Foreign Minister Espen Barth Eide of Norway. UN Photo/Sarah Fretwell

25 September 2013 – Norway today warned the General Assembly that budgetary incoherence on its part risked weakening the United Nations, not strengthening it; noting that last year, the Assembly cut the Organization’s 2014-2015 budget by $100 million while also increasing its tasks.

“Reducing the budget whilst increasing the number of tasks is a recipe for a weaker, not a stronger UN,” Minister for Foreign Affairs, Espen Barth Eide told the Assembly on the second day of its annual General Debate. “This Assembly must be coherent in its policy.”

He also called for developing a more agile multilateral system for the 21st century based on regional organizations cooperating with the UN.

“Practical cooperation can lay the foundations for strategic trust and shared values,” he said. “It was only after two horrific wars during the last century that my own continent chose close integration. This was instrumental for the creation of a peaceful Europe.”

He pointed to the important role the African Union (AU) had played in seeing its continent through 50 transformative years.

“This emergence of regional organizations as a feature of global governance is in fact good news for the United Nations,” he declared. “We need a UN that can be a catalyst that supports regional development, which reinforces our common global and multilateral agenda.”

Mr.
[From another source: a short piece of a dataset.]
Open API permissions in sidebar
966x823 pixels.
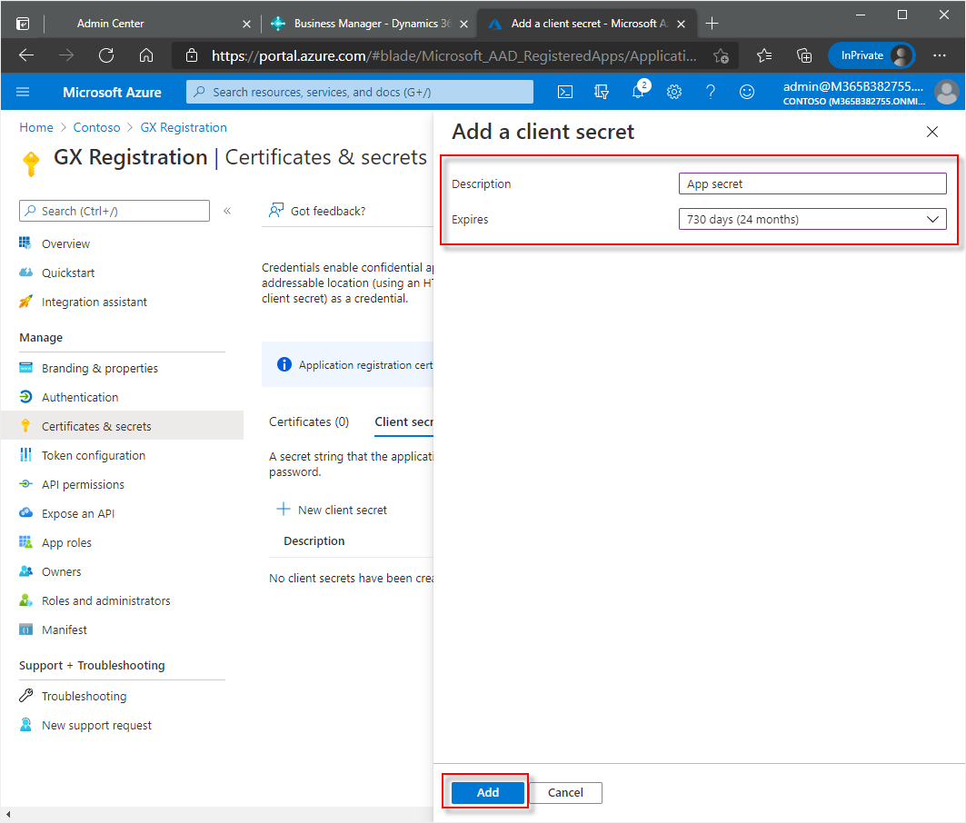coord(83,484)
Eide noted that many have criticized the UN for its inability to act in the Syrian crisis. “However, we should not lose sight of the UN’s many achievements,” he said. “Every single day the UN provides shelter for refugees, vaccinates children, promotes maternal health and stabilizes fragile States.”

The Norwegian official is one of scores of leaders to speak at the annual General Assembly session at which heads of State and Government and other high-level officials will present their views and comments on issues of individual national and international relevance.